*Problem requirements*. Copy out the section of the records that begins with the line containing "Task: Minimize the" and ends with the line containing "Click the Szkoła", including both of those lines, without changing anything.

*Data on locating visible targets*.
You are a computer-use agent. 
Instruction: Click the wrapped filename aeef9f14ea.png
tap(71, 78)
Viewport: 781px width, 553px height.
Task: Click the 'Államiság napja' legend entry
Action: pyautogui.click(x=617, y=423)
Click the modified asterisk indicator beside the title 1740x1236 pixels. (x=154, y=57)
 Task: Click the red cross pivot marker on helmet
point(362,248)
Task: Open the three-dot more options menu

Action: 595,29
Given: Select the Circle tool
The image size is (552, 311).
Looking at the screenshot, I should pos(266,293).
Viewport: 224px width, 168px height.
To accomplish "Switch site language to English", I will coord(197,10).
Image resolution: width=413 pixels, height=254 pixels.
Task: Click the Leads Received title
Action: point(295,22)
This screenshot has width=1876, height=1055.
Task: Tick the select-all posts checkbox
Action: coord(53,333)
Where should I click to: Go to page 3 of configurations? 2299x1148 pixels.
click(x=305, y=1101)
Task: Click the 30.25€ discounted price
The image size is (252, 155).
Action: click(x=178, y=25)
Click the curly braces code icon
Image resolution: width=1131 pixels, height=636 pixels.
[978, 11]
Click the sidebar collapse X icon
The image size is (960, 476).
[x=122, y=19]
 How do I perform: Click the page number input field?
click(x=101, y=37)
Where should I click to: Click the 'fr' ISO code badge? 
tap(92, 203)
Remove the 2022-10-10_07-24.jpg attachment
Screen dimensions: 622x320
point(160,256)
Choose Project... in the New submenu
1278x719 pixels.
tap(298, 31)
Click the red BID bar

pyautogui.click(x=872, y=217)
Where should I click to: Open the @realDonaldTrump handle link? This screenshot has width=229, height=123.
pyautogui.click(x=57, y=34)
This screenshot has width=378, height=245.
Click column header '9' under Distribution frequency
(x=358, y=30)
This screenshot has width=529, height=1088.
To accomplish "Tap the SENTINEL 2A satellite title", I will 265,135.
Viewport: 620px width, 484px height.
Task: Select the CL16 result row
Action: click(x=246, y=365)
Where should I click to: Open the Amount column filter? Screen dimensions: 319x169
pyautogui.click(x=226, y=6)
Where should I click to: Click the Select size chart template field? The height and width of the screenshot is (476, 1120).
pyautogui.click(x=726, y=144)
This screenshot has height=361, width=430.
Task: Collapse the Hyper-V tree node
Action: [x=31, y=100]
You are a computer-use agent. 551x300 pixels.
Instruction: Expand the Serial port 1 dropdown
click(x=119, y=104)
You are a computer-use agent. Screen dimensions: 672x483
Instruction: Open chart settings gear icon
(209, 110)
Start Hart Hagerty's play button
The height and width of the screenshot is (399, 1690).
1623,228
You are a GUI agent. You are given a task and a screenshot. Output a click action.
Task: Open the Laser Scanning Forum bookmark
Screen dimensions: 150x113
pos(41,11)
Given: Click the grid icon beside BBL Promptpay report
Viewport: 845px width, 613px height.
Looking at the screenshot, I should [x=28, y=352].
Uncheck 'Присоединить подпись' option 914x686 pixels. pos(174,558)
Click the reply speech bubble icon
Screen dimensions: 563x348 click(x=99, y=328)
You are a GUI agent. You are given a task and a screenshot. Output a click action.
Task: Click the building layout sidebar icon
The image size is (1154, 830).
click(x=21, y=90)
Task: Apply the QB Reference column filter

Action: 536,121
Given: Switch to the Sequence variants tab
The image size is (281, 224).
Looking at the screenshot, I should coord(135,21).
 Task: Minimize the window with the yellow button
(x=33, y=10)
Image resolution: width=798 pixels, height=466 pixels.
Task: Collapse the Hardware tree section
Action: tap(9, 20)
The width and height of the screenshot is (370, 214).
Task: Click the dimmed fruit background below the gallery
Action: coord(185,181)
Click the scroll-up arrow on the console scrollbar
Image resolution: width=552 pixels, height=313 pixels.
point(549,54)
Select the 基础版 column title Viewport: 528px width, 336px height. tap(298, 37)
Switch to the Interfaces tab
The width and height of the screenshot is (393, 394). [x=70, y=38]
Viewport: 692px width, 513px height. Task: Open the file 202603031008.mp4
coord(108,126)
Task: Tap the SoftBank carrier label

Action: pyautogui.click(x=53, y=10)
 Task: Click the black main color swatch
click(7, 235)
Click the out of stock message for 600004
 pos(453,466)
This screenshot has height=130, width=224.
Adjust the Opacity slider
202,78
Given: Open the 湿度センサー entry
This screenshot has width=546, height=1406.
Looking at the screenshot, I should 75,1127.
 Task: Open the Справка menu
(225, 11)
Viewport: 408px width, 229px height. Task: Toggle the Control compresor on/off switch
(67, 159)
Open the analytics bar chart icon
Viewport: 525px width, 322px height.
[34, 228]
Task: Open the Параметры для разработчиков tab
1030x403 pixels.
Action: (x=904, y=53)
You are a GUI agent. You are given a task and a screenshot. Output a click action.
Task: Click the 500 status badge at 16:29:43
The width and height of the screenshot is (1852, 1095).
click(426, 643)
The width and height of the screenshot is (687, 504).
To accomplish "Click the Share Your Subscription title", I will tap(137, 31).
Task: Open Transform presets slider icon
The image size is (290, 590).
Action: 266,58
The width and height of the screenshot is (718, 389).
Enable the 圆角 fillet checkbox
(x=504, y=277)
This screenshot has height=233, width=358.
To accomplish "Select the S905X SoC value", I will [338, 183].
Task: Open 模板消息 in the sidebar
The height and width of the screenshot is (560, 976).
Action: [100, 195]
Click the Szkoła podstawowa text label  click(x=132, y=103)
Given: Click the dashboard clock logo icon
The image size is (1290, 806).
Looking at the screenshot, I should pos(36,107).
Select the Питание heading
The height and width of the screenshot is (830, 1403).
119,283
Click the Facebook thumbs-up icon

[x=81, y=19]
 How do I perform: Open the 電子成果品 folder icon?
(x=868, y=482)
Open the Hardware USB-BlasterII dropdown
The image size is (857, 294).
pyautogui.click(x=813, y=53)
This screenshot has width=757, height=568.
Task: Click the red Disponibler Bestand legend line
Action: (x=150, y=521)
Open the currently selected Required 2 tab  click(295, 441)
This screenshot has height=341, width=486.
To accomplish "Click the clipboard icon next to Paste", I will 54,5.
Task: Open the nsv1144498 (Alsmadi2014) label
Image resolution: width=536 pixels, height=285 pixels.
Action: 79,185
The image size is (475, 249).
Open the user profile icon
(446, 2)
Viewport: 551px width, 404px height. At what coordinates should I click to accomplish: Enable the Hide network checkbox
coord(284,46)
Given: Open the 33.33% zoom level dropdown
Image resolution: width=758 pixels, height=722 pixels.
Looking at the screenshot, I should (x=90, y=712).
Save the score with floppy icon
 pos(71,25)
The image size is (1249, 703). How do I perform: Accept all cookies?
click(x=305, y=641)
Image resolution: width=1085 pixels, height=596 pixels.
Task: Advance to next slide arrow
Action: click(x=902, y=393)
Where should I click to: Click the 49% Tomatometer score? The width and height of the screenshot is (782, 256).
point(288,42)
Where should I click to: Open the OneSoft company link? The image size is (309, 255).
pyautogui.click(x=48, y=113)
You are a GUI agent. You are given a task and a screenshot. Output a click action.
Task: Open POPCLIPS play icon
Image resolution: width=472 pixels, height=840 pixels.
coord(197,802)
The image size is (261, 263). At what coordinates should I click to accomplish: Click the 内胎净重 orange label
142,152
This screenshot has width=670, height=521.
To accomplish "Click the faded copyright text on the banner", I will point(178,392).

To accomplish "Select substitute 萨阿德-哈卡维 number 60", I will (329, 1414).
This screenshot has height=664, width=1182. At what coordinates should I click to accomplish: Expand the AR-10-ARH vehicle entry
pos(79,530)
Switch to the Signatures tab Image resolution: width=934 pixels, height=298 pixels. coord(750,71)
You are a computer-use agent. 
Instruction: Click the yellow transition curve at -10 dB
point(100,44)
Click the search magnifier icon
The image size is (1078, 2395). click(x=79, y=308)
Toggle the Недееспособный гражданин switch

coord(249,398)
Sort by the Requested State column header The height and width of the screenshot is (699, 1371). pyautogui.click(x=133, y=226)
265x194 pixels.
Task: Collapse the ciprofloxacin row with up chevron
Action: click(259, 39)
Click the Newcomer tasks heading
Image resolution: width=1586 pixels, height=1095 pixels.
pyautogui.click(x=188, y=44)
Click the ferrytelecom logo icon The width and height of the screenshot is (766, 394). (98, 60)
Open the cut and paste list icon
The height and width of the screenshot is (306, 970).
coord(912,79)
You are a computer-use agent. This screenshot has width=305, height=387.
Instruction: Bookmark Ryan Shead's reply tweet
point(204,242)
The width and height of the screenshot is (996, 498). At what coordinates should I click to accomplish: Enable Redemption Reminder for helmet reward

*Answer*.
 Task: Minimize the window with the yellow button
(x=33, y=10)
Image resolution: width=798 pixels, height=466 pixels.
Task: Collapse the Hardware tree section
Action: tap(9, 20)
The width and height of the screenshot is (370, 214).
Task: Click the dimmed fruit background below the gallery
Action: coord(185,181)
Click the scroll-up arrow on the console scrollbar
Image resolution: width=552 pixels, height=313 pixels.
point(549,54)
Select the 基础版 column title Viewport: 528px width, 336px height. tap(298, 37)
Switch to the Interfaces tab
The width and height of the screenshot is (393, 394). [x=70, y=38]
Viewport: 692px width, 513px height. Task: Open the file 202603031008.mp4
coord(108,126)
Task: Tap the SoftBank carrier label

Action: pyautogui.click(x=53, y=10)
 Task: Click the black main color swatch
click(7, 235)
Click the out of stock message for 600004
 pos(453,466)
This screenshot has height=130, width=224.
Adjust the Opacity slider
202,78
Given: Open the 湿度センサー entry
This screenshot has width=546, height=1406.
Looking at the screenshot, I should 75,1127.
 Task: Open the Справка menu
(225, 11)
Viewport: 408px width, 229px height. Task: Toggle the Control compresor on/off switch
(67, 159)
Open the analytics bar chart icon
Viewport: 525px width, 322px height.
[34, 228]
Task: Open the Параметры для разработчиков tab
1030x403 pixels.
Action: (x=904, y=53)
You are a GUI agent. You are given a task and a screenshot. Output a click action.
Task: Click the 500 status badge at 16:29:43
The width and height of the screenshot is (1852, 1095).
click(426, 643)
The width and height of the screenshot is (687, 504).
To accomplish "Click the Share Your Subscription title", I will tap(137, 31).
Task: Open Transform presets slider icon
The image size is (290, 590).
Action: 266,58
The width and height of the screenshot is (718, 389).
Enable the 圆角 fillet checkbox
(x=504, y=277)
This screenshot has height=233, width=358.
To accomplish "Select the S905X SoC value", I will [338, 183].
Task: Open 模板消息 in the sidebar
The height and width of the screenshot is (560, 976).
Action: [100, 195]
Click the Szkoła podstawowa text label  click(x=132, y=103)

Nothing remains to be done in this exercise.